Regarding HDFC bank, as a banker myself I think it is completely possible to target a specific growth rate and an EOP asset target. Specially true for HDFC bank, when your cost of fund is so low that you can easily pick the best deals available in market.
HDFC can offer rates which even a few foreign banks (HSBC) and only SBI can afford. At times, their term loan ROIs are cheaper than other banks’ working capital facilities.
The first of the resignations has come in : Senior group president Pralay Mondal resigns from Yes Bank
Mondal will serve notice till March 31
I guess these are good to get out of the way now that the new CEO can hit the ground running when he starts.

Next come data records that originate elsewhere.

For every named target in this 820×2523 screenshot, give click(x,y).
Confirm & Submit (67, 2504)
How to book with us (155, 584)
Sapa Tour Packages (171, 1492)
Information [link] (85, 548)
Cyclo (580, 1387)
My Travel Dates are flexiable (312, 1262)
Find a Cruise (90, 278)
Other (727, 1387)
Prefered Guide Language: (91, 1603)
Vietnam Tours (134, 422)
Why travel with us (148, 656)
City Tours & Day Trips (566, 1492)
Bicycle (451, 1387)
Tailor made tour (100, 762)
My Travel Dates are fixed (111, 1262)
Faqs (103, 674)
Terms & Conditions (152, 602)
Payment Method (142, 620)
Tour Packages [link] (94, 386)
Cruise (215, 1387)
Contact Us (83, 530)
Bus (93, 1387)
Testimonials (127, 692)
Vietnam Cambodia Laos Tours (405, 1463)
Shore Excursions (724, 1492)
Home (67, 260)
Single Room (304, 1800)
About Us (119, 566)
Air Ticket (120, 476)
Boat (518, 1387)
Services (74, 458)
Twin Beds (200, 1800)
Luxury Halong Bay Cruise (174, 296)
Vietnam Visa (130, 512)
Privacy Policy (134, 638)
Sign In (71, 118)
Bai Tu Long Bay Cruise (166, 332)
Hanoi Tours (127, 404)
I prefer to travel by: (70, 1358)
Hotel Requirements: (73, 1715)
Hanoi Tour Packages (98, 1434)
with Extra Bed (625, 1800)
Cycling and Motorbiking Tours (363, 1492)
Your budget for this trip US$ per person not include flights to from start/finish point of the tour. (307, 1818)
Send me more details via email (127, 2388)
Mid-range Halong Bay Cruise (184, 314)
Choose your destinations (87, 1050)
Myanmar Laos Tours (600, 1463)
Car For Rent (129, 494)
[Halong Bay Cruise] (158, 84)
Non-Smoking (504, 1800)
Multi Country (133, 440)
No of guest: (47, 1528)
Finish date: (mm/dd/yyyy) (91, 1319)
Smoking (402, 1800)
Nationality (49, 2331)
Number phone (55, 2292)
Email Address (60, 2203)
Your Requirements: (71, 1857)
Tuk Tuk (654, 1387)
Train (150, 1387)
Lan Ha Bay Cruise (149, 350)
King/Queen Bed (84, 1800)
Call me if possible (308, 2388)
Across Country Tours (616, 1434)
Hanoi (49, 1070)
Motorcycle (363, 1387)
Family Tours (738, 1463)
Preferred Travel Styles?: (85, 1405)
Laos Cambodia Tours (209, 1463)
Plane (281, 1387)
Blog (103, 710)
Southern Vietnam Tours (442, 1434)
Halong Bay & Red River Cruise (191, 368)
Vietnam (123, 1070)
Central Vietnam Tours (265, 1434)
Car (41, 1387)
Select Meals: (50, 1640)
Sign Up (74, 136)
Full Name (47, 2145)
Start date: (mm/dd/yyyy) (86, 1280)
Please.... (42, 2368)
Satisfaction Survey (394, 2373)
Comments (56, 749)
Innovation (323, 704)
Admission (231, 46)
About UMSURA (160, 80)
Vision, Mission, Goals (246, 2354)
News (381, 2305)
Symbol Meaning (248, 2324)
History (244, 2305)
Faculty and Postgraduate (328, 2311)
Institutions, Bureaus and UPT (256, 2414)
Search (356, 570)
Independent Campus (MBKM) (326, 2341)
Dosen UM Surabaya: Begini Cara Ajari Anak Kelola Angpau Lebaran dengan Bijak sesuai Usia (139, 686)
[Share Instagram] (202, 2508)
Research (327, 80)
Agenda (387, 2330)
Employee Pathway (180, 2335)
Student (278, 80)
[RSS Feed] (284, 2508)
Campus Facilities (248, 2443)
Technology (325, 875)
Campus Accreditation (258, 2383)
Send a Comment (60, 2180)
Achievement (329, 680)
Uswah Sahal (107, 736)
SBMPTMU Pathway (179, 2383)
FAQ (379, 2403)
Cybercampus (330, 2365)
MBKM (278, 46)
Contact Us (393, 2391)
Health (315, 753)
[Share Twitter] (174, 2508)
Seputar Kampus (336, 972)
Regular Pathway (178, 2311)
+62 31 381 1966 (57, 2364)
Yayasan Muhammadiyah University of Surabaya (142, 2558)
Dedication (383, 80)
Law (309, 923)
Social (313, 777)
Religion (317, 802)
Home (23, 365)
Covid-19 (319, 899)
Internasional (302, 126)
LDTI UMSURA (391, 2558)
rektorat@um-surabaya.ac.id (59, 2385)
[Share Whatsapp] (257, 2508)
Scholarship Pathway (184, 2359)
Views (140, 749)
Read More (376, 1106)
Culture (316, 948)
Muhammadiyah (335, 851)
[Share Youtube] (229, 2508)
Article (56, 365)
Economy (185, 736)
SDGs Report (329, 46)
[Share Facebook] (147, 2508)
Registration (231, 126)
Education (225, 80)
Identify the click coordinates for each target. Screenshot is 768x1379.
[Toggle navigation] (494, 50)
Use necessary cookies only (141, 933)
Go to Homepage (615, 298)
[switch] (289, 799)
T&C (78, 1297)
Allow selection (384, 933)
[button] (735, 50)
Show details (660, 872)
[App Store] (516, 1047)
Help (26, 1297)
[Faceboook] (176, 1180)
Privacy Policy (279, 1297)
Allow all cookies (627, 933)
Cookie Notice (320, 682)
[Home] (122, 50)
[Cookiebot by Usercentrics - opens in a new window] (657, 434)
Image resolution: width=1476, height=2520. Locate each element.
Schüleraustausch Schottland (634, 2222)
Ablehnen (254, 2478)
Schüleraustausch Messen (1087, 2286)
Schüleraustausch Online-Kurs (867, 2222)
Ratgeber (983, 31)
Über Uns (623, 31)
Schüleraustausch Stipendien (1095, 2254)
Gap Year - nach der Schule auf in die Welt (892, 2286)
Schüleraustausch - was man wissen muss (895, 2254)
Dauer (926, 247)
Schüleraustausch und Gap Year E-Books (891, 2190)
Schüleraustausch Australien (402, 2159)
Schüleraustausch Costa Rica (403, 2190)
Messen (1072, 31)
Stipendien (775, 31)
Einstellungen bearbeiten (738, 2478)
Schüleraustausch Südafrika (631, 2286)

1) There is lot of uncertainty around Yes Bank. With exit of Rana Kapoor and ratings downgrade, the credit cost set to rise which will effect profitably. However bank remains confident of containing credit cost at 80bps (which includes the impact of RBI divergences). 2) What if there are more NPA's which were not declared under Rana Kapoor? The new CEO expected to declare them. RBI divergence report shall be a big trigger as well. As per ICRA “Updates on divergence, raising equity capital and the revised strategy of the bank would be the key monitorables from a rating perspective.” 3) Divergence is the difference between the Reserve Bank of India’s (RBI) inspection report and the lender’s own assessment. In October 2017, Yes Bank had reported a divergence in gross bad loans of Rs 6,355 crore for the financial year (Share price went down from 375 to 299 - 20% correction). There could be another divergence of about Rs 1,500 crore, market sources believe. In that case share shall correct further (Another 20-30% ???).
Overall there is a lot of uncertainty and uncertainty find expression in Volatility. So stock will be volatile but I think it’s worth buying around 150-160 levels. Risk reward looks favorable.